Kubernetes Application: CI/CD pipeline - Part II

Overview

Teaching: 0 min
Exercises: 0 min

Questions

Objectives

• Being able to deploy a Jenkins server inside Kubernetes and integrate with GitHub for automated building/testing.

1. Updated Jenkins launch

• Launch an experiment from the csc468lngo profile using the kubernetes-jenkins-cdci branch.
• This branch is from kubernetes-jenkins-cdci.
• Once the experiment is fully deployed, and all Startup Finished running, SSH into the head node.

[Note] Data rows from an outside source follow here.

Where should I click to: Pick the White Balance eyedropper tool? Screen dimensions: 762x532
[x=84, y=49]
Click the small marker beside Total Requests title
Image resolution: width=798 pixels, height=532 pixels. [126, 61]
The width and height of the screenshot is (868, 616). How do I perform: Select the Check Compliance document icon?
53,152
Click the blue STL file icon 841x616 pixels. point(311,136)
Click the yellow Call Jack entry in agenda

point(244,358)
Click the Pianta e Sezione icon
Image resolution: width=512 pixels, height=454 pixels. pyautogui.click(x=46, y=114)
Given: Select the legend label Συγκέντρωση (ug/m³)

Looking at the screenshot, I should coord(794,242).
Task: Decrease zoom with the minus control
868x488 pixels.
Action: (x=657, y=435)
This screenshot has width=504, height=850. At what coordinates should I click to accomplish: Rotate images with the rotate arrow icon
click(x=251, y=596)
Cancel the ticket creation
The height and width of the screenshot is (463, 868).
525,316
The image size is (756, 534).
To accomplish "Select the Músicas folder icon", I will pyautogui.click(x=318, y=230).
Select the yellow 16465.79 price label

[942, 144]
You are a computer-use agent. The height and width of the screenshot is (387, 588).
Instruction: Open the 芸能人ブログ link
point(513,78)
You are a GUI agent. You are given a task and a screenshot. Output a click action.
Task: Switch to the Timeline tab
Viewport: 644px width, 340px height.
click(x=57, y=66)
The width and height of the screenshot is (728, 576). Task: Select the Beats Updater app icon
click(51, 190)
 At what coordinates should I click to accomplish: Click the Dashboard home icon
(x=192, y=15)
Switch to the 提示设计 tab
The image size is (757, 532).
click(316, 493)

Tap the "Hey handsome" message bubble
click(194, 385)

You don’t have to do anything else.
  • The launching of the overlay network is now fully automated and is integrated into the kube_manager.sh file.

2. Setup Jenkins

• All normal commands to launch Jenkins have been integrated into launch_jenkins.sh.

$ bash /local/repository/launch_jenkins.sh

• To get the initialAdminPassword, you can run the following command directly:

$ kubectl exec $(kubectl get pods -n jenkins | grep jenkins | awk '{print $1}') -n jenkins -- cat /var/jenkins_home/secrets/initialAdminPassword

• kubectl exec allows users to run a bash command directly inside the specified pod.
• $(kubectl get pods -n jenkins | grep jenkins | awk '{print $1}') is a sequence of pipe commands:
  • $(kubectl get pods -n jenkins get all pods
  • | grep jenkins parses the line containing the jenkins pod names
  • | awk '{print $1}') gets the first column, which is the pod ID only.
• Configure Jenkins via the web interface as shown in slide 3 and 4 of Kubernetes Application: CI/CD pipeline - Part I.
• Add the following plugins to Jenkins:
  • Kubernetes
  • SSH Agent

3. Configure Jenkins

In the subsequent slides, we are revisiting the configuration of Jenkins in a more organized manner.

• Configure SSH credentials
• Configure one single executor to support remote SSH execution
• Configure Kubernetes access for deploying Jenkins container-agents.
• Configure pod- and container-templates

4. Configure Jenkins: SSH credentials

• On the CloudLab head node, run ssh-keygen (do not enter any password when asked).
• Run cat .ssh/id_rsa.pub >> .ssh/authorized_keys
• Run cat ~/.ssh/id_rsa and copy the displayed text, including the starting and ending dashes without any extra spaces.
• On Jenkins Dashboard, go to Manage Jenkins/Manage Credentials.
  • Click on Jenkins under Stores scoped to Jenkins, then Global credentials (unrestricted).
  • Click on Add Credentials.
• Fill in the boxes as follows:
  • Kind: SSH Username with private name
  • Scope: Global (Jenkins, nodes, items, all child items, etc)
  • ID: cloudlab
  • Username: Enter your CloudLab login username here.
  • Private Key: Check Enter directly, click Add, then paster the previously copied private key to this box.
  • Click OK.

5. Configure Jenkins: Single executor

• On Jenkins Dashboard, go to Manage Jenkins/Manage Nodes and Clouds.
  • Click on the gear icon for Built-In Node
• Fill in the boxes as follows:
  • Number of executors: 1
  • Labels: deploy
  • Usage: Only build jobs with label expressions matching this node

6. Configure Jenkins: Kubernetes

• On Jenkins Dashboard, go to Manage Jenkins/Manage Nodes and Clouds/Configure Clouds.
• Select Kubernetes from Add a new cloud dropbox.
• Click on Kubernetes Cloud Details.
• Fill in the boxes as follows:
  • Kubernetes Name: kubernetes
  • Kubernetes URL: Information of the Kubernetes control plane gotten from running kubectl cluster-info on the CloudLab head node.
  • Check Direction Connection box.
  • Click Test Connection to confirm connection.

7. Configure Jenkins: Pod Templates

• Continue on the Configure Clouds from the previous slide.
• Click Add Pod Template then Pod Template details
• Fill in the boxes as follows:
  • Name: agent-template
  • Namespace: jenkins
  • Usage: Only build jobs with label expressions matching this node
  • Do not add container yet
  • Click on Add Volume:
    • Select Host Path Volume
    • Enter /var/run/docker.sock for both Host path and Mount path.
    • This is to enable the building and pushing of Docker images.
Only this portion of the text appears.